OPINION:
Picking the running mates for the nominees is great fun, and it’s harmless because it doesn’t settle anything. Only a nominee gets to vote, and only the nominee knows.
But there’s always a smart guy or two who pretends to know what the nominee is thinking. Hillary Clinton is not yet the Democratic nominee, but the guessing game has begun on who she might choose to run with her. The Boston Globe quotes “senior campaign officials” as saying that “campaign strategists” are “intrigued” with the idea of choosing a woman to run with Hillary.
John Podesta, the chairman of Hillary’s campaign, does nothing to dampen the speculation, but the idea has all the signs of merely indulging the feminists. “We’ll start with a broad list,” he says, “and then begin to narrow it. But there is no question that there will be women on that list.” This put the name of Elizabeth Warren, the senator from Massachusetts, in play, where she has been trying to put it for months.
The idea of the speculation, fanned as it is from Hillary headquarters in Brooklyn, is to console Bernard Sanders’ followers, and to retain their enthusiasm crucial to Democratic prospects in November. Ms. Warren has never endorsed Hillary, which is a bright red mark against her because the Clintons prize loyalty above all, to themselves and not necessarily to God, country and party.

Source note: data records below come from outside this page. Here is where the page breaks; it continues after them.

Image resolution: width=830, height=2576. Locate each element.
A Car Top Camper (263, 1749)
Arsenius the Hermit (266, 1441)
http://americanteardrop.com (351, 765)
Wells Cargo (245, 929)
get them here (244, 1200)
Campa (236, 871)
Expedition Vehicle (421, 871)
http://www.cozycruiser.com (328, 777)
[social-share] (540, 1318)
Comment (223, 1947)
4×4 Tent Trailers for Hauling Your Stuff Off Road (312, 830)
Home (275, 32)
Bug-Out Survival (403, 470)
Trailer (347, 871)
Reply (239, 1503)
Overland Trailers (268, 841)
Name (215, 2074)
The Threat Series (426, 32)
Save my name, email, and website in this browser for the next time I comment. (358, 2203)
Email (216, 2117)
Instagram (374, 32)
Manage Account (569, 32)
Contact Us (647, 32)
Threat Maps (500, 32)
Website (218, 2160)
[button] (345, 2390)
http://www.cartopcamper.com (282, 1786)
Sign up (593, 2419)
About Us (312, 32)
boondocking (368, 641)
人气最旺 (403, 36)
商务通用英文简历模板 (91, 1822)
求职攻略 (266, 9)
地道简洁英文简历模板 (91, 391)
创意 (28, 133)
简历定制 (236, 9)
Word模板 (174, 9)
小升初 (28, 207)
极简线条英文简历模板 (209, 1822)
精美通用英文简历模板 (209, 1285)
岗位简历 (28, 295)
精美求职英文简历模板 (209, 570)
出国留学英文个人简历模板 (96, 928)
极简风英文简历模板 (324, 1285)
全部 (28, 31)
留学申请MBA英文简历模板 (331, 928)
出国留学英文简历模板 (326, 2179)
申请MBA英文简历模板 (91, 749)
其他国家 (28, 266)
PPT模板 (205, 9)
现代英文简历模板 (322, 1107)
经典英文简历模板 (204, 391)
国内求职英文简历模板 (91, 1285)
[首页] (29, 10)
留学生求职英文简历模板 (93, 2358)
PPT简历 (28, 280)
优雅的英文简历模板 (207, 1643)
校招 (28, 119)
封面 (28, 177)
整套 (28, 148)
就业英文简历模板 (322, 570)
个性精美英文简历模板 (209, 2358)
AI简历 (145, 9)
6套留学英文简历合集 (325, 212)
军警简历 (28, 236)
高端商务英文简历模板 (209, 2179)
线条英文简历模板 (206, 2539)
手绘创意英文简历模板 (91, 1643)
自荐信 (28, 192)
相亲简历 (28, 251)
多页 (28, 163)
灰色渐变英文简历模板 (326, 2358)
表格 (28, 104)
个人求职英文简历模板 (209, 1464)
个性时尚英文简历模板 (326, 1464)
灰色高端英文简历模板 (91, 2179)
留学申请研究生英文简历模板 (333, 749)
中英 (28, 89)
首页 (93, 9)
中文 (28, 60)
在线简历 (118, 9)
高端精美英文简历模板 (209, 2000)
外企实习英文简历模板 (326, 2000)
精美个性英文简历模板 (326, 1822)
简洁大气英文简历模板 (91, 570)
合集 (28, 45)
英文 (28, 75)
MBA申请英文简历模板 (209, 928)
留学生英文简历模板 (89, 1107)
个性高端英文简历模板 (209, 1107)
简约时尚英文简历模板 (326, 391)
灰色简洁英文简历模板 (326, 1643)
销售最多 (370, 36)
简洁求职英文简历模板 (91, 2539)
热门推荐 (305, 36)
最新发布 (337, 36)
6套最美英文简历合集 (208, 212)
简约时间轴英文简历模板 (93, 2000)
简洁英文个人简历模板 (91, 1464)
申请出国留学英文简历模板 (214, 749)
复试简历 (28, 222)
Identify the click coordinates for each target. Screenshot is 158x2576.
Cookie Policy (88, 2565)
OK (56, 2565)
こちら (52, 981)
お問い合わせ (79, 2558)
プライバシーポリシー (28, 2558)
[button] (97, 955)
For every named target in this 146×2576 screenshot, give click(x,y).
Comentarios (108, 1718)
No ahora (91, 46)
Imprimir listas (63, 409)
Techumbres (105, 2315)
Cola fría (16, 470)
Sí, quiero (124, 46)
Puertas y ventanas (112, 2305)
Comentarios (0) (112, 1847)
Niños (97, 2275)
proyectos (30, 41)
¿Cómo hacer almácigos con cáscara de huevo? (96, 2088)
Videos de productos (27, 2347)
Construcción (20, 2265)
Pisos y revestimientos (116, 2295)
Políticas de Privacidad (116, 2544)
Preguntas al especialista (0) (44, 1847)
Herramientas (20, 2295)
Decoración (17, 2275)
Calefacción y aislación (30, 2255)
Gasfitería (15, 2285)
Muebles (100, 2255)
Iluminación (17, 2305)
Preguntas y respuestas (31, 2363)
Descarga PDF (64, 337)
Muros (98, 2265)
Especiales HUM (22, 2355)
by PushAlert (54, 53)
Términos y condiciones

But her friends say she would relish being the pit bull, and in recent days, as if auditioning, she has practiced scratching and biting Donald Trump and Ted Cruz.
Politics of the most fundamental kind say the speculation is way wide of the mark. A law professor from Harvard might help Hillary cast herself as a blue-denim populist, eager to work for the people, and not for the Wall Street hustlers to whom she and Bubba have presold access to the second Clinton White House. But selling that proposition to suspicious liberal Democrats would require a suspension of belief by people who know better.
Beyond the Thelma-and-Louise imagery, it’s not abundantly clear that Professor Warren would bring much actual campaigning help to the ticket. She inherited a slam-dunk in 2012, running against a Republican in one of the deepest blue of the blue states, and won by only 8 points on the day that Barack Obama carried Massachusetts by 23 points. Anyone enthralled by the movie can remember that Thelma and Louise drove their car off the cliff into the Grand Canyon. Not exactly a good analogy.
Not only that, but Ms. Warren would be under enormous pressure to resign her Senate seat — not to do so would be an admission that she didn’t really think she and Hillary would win — and her replacement would be appointed by a Republican governor. The Democrats think they can win back the Senate, but they’ll need every seat they’ve got now.
Elizabeth Warren might hanker to be Hillary Clinton’s pit bull, but the Republicans are likely to have the meanest pit bull themselves. A Hillary-Warren ticket would be novel, and it would put the country awash in angry estrogen. The idea is entertaining, but only as a parlor game.